**Task brief**
Print the lines that run from the line with "Open the ピクセルアスペクト比 Square dropdown" to the line with "Task: Choose the Mittel priority option", keeping both end lines, exactly as they appear in the entries below, and nothing else.

**Dataset entries**
================
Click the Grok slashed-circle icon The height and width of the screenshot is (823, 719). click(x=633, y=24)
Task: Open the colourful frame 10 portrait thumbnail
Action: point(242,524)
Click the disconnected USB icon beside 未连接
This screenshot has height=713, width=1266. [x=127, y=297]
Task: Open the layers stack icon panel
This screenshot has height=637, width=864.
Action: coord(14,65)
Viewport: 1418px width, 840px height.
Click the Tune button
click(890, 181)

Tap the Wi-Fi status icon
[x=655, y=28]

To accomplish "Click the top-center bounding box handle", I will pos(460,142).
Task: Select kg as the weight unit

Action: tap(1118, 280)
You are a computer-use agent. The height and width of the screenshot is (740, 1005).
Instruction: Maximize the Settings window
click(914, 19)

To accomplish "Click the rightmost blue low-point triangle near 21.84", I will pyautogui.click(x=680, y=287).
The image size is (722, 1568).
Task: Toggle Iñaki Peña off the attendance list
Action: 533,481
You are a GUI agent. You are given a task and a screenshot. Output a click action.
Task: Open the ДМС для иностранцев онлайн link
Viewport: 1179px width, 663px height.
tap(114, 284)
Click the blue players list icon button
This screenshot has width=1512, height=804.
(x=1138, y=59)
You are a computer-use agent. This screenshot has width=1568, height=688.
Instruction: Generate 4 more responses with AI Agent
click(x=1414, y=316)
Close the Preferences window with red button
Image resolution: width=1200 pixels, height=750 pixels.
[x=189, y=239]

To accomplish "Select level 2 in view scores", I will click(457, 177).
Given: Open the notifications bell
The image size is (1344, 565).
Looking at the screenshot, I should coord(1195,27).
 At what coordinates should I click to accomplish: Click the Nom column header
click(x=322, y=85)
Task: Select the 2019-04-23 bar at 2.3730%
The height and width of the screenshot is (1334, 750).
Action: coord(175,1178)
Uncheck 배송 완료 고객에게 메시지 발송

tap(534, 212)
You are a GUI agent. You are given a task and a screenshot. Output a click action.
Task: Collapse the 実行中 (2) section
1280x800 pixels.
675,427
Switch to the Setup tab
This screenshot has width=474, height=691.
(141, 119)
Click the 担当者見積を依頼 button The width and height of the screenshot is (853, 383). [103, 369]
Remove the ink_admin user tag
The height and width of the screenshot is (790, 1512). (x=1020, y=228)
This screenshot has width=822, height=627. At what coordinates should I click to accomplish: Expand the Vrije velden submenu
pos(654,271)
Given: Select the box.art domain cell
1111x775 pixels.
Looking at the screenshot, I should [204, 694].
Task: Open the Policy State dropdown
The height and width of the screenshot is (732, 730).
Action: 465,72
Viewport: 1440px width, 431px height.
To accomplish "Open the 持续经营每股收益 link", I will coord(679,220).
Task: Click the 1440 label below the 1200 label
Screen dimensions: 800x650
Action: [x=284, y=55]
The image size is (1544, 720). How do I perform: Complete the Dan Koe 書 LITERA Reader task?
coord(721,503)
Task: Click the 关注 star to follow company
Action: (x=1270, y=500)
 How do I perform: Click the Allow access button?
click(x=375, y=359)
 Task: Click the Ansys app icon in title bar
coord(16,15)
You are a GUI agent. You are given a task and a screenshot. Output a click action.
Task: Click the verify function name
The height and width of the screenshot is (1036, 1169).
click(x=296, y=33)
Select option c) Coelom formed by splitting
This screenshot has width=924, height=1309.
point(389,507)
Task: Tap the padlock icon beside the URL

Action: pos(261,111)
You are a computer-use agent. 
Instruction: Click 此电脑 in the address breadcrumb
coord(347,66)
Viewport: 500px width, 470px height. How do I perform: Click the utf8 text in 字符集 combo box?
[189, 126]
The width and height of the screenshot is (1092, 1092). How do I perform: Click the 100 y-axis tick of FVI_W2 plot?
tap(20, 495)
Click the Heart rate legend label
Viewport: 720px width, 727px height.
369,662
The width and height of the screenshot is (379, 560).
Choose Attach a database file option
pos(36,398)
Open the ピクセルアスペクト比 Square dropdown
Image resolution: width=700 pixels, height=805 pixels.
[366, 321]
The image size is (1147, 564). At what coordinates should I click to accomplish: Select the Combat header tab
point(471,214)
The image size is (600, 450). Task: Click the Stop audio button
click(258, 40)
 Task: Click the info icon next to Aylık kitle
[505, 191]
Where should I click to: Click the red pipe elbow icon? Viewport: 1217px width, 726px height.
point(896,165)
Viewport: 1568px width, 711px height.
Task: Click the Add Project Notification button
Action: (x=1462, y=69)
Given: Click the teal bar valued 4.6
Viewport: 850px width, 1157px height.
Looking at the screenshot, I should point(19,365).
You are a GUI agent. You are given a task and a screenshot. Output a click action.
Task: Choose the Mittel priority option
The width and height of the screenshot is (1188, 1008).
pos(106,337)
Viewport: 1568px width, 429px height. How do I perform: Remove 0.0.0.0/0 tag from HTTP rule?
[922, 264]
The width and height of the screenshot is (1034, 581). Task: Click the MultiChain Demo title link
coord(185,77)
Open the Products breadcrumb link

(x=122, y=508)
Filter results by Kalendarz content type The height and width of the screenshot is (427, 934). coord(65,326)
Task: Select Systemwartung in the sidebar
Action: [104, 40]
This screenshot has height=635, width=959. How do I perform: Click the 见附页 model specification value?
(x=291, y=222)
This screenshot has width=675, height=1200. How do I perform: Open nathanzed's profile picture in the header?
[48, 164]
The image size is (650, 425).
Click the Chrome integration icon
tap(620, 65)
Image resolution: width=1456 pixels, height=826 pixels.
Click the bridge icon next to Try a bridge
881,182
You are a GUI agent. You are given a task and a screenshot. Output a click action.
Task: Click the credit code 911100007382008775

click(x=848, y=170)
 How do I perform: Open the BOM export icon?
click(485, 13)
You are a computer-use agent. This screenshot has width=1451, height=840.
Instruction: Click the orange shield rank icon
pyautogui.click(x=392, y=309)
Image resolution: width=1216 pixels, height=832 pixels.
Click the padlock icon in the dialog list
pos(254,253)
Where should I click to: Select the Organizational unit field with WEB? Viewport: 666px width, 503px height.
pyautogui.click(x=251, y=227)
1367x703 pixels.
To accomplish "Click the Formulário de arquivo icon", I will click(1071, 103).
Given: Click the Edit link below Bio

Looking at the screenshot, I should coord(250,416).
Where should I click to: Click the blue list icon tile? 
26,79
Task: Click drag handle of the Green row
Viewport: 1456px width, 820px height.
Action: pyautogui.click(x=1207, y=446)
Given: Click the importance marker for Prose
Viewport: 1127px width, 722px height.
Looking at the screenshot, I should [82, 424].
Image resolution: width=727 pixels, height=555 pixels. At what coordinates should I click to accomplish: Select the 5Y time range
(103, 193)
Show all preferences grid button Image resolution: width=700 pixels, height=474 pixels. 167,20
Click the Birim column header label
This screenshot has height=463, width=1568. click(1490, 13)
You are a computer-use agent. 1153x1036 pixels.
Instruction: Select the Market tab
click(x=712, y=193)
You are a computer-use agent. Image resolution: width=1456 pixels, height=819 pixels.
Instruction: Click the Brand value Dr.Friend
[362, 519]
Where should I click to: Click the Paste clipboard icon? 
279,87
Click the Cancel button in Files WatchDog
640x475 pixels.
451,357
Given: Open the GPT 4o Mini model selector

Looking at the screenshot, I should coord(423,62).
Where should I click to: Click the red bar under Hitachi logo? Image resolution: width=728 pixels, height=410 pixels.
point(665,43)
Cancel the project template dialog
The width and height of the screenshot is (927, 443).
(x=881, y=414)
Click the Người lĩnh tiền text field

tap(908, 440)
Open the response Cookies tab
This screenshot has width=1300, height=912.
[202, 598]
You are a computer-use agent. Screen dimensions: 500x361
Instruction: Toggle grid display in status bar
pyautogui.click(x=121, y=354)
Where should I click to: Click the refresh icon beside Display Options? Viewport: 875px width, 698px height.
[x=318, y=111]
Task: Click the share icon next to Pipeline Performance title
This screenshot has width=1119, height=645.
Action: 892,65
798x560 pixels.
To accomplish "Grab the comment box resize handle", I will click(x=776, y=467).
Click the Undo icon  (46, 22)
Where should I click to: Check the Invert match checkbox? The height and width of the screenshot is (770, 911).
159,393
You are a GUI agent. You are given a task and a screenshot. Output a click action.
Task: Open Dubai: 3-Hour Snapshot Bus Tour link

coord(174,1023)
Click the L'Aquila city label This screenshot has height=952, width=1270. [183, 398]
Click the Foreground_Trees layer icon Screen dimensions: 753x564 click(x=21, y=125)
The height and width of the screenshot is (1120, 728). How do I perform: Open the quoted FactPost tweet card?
================
**Answer section**
Open the ピクセルアスペクト比 Square dropdown
Image resolution: width=700 pixels, height=805 pixels.
[366, 321]
The image size is (1147, 564). At what coordinates should I click to accomplish: Select the Combat header tab
point(471,214)
The image size is (600, 450). Task: Click the Stop audio button
click(258, 40)
 Task: Click the info icon next to Aylık kitle
[505, 191]
Where should I click to: Click the red pipe elbow icon? Viewport: 1217px width, 726px height.
point(896,165)
Viewport: 1568px width, 711px height.
Task: Click the Add Project Notification button
Action: (x=1462, y=69)
Given: Click the teal bar valued 4.6
Viewport: 850px width, 1157px height.
Looking at the screenshot, I should point(19,365).
You are a GUI agent. You are given a task and a screenshot. Output a click action.
Task: Choose the Mittel priority option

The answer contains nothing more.